Fragmento de lectura

---------------

La angustia es la prerrogativa de los seres libres, es decir, de aquellos que pueden elegir. Un preso no se angustiará pensando adónde irá esta noche, pues en la cárcel la posibilidad de visitar lugares inusuales es más bien nula; pero se angustiará, seguramente, cuando decida que salir (es decir, fugarse) sea una de sus posibilidades.

Ahora bien, si es verdad –como diagnosticaba Kierkegaard– que la necesidad de elegir es el origen de la angustia, entonces muchos sociólogos y psicólogos de nuestro tiempo están en lo cierto cuando afirman que el habitante de la sociedad posmoderna y postindustrial (es decir, el de hoy) vive mucho más angustiado que su padre y su abuelo, y esto por la sencilla razón de que en la actualidad tanto los objetos como los estilos de vida se han multiplicado al infinito. Gracias a la enorme visibilidad que proporcionan los medios de comunicación, formas de vivir que hasta hace poco parecían inconcebibles son hoy vistas con ojos de total aprobación y, por lo tanto, como maneras válidas (es decir, elegibles) de vivir la vida. En cuanto a los objetos, éstos han surgido en tan gran número que no pueden sino poner en serio aprieto a su posible consumidor. Si a principios de siglo, por ejemplo, eran pocos los modelos de autos disponibles en el mercado, después de la primera guerra mundial empezaron a producirse automóviles en todos los colores, estilos y tamaños: descapotables, deportivos, automáticos, etcétera, y así con todo lo demás: muñecas, aspiradoras, ordenadores, rastrillos, cámaras fotográficas en miles de marcas, tamaños y modelos. ¿Cuál elegir, qué modelo y, sobre todo, qué marca? De esta manera, el consumidor que tiene que hacer una, dos o diez pequeñas elecciones aparentemente insignificantes como éstas todos los días, se halla sometido a una carga de tensión psicológica que desconoció casi por completo el hombre de otras décadas.

---------------

Material proporcionado

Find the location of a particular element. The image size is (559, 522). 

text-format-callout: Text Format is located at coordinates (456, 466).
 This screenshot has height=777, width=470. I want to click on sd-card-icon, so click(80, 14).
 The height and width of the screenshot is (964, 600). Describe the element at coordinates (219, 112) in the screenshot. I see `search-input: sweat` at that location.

---------------

La consigna
Transcribe íntegro el fragmento sobre la angustia y la elección, sin alterar ninguna palabra ni ningún signo.

Resultado del ejercicio
La angustia es la prerrogativa de los seres libres, es decir, de aquellos que pueden elegir. Un preso no se angustiará pensando adónde irá esta noche, pues en la cárcel la posibilidad de visitar lugares inusuales es más bien nula; pero se angustiará, seguramente, cuando decida que salir (es decir, fugarse) sea una de sus posibilidades.

Ahora bien, si es verdad –como diagnosticaba Kierkegaard– que la necesidad de elegir es el origen de la angustia, entonces muchos sociólogos y psicólogos de nuestro tiempo están en lo cierto cuando afirman que el habitante de la sociedad posmoderna y postindustrial (es decir, el de hoy) vive mucho más angustiado que su padre y su abuelo, y esto por la sencilla razón de que en la actualidad tanto los objetos como los estilos de vida se han multiplicado al infinito. Gracias a la enorme visibilidad que proporcionan los medios de comunicación, formas de vivir que hasta hace poco parecían inconcebibles son hoy vistas con ojos de total aprobación y, por lo tanto, como maneras válidas (es decir, elegibles) de vivir la vida. En cuanto a los objetos, éstos han surgido en tan gran número que no pueden sino poner en serio aprieto a su posible consumidor. Si a principios de siglo, por ejemplo, eran pocos los modelos de autos disponibles en el mercado, después de la primera guerra mundial empezaron a producirse automóviles en todos los colores, estilos y tamaños: descapotables, deportivos, automáticos, etcétera, y así con todo lo demás: muñecas, aspiradoras, ordenadores, rastrillos, cámaras fotográficas en miles de marcas, tamaños y modelos. ¿Cuál elegir, qué modelo y, sobre todo, qué marca? De esta manera, el consumidor que tiene que hacer una, dos o diez pequeñas elecciones aparentemente insignificantes como éstas todos los días, se halla sometido a una carga de tensión psicológica que desconoció casi por completo el hombre de otras décadas.